Ten Ways to Talk About Thankfulness This Thanksgiving
If you’re like me, you appreciate practical tools to help you in your Christian life. With Thanksgiving approaching, here’s a gift to enable you to cultivate grateful hearts in those with whom you gather.
First of all, living in our increasingly secular society, it’s important we remind ourselves of the pertinent facts concerning the holiday of Thanksgiving. In 1863, a Christian president, Abraham Lincoln, proclaimed a national day of “thanksgiving and praise to our beneficent Father who dwells in heaven.”
Second, the first Thanksgiving holiday was a joyous event celebrated by 90 Native Americans and 53 Pilgrims who enjoyed a plentiful harvest after their prayers and hard work redeemed a very difficult first year in America. Remember that the Pilgrims signed the Mayflower Compact stating their purpose in leaving England to come to America was for religious freedom not selfish greed.
That purpose is clearly stated: “For the glory of God and the advancement of the Christian faith.” Subsequently, they joined together for three days of prayerful thanksgiving to God for the harvest and the blessings He bestowed upon them.
It’s important to review these facts with family members and guests, lest we fall prey to thinking this is just a day off for feasting, football and Friday shopping prep!
Third, as Christians, we always want to cultivate thankfulness in our lives. Recall how Jesus had 10 lepers whom He healed and yet only one came back to say thank you. God gives us a directive, not an elective: “In everything give thanks; for this is the will of God in Christ Jesus for you” (1 Thess. 5:18). We need to develop the habit of giving thanks “in” everything, not necessarily “for” everything that comes our way.

+ + + + + + +

— Tasks for this exercise —
1. According to the Thanksgiving article, how many Native Americans celebrated the first Thanksgiving holiday?
2. Print the Thanksgiving article text between "That purpose is" and "comes our way.", inclusive.
Answer from the Thanksgiving article alone.

— Source data —

+ + + + + + +

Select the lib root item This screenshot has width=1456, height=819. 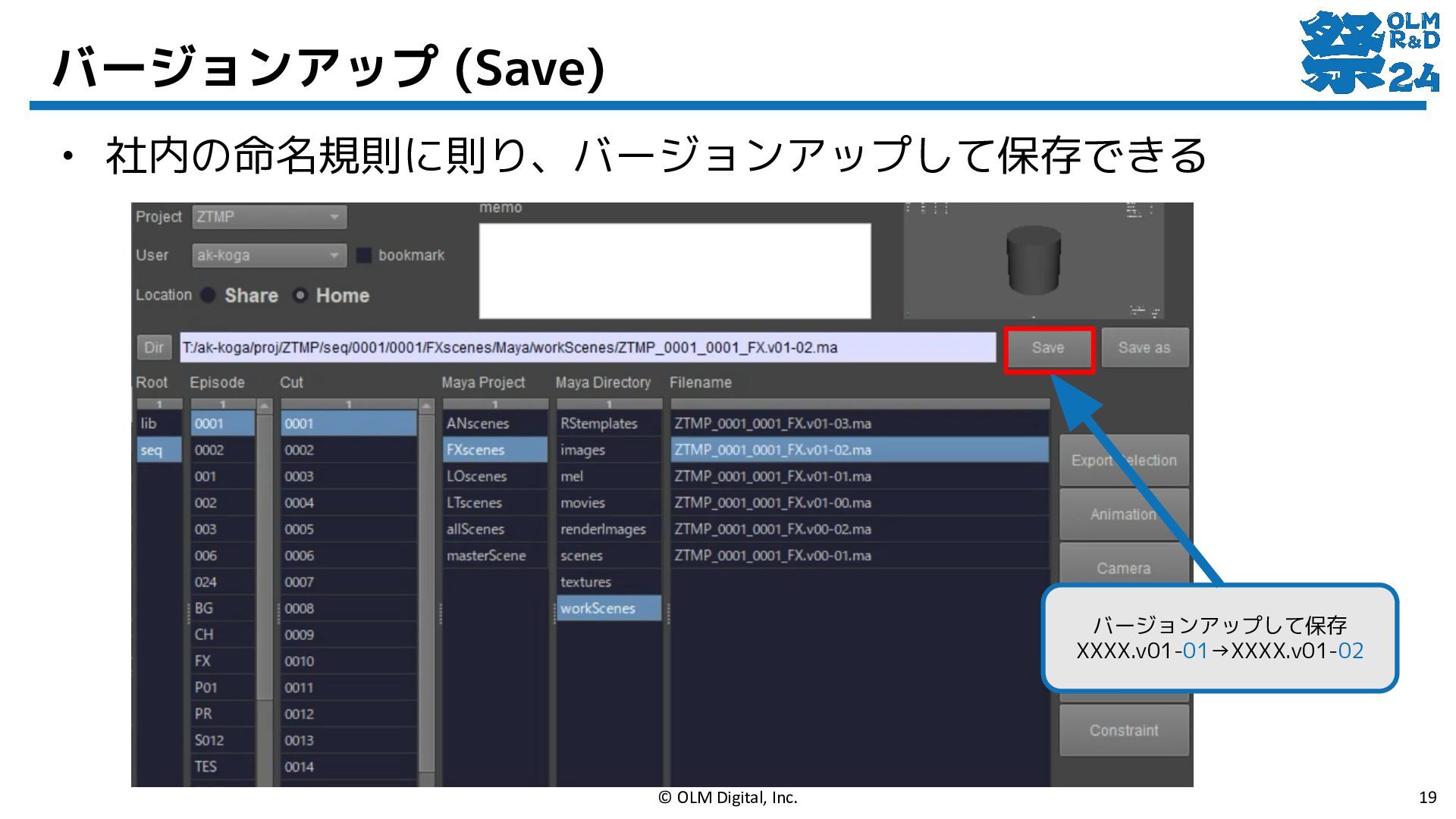159,424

+ + + + + + +

— The replies —
1. 90

2.
That purpose is clearly stated: “For the glory of God and the advancement of the Christian faith.” Subsequently, they joined together for three days of prayerful thanksgiving to God for the harvest and the blessings He bestowed upon them.
It’s important to review these facts with family members and guests, lest we fall prey to thinking this is just a day off for feasting, football and Friday shopping prep!
Third, as Christians, we always want to cultivate thankfulness in our lives. Recall how Jesus had 10 lepers whom He healed and yet only one came back to say thank you. God gives us a directive, not an elective: “In everything give thanks; for this is the will of God in Christ Jesus for you” (1 Thess. 5:18). We need to develop the habit of giving thanks “in” everything, not necessarily “for” everything that comes our way.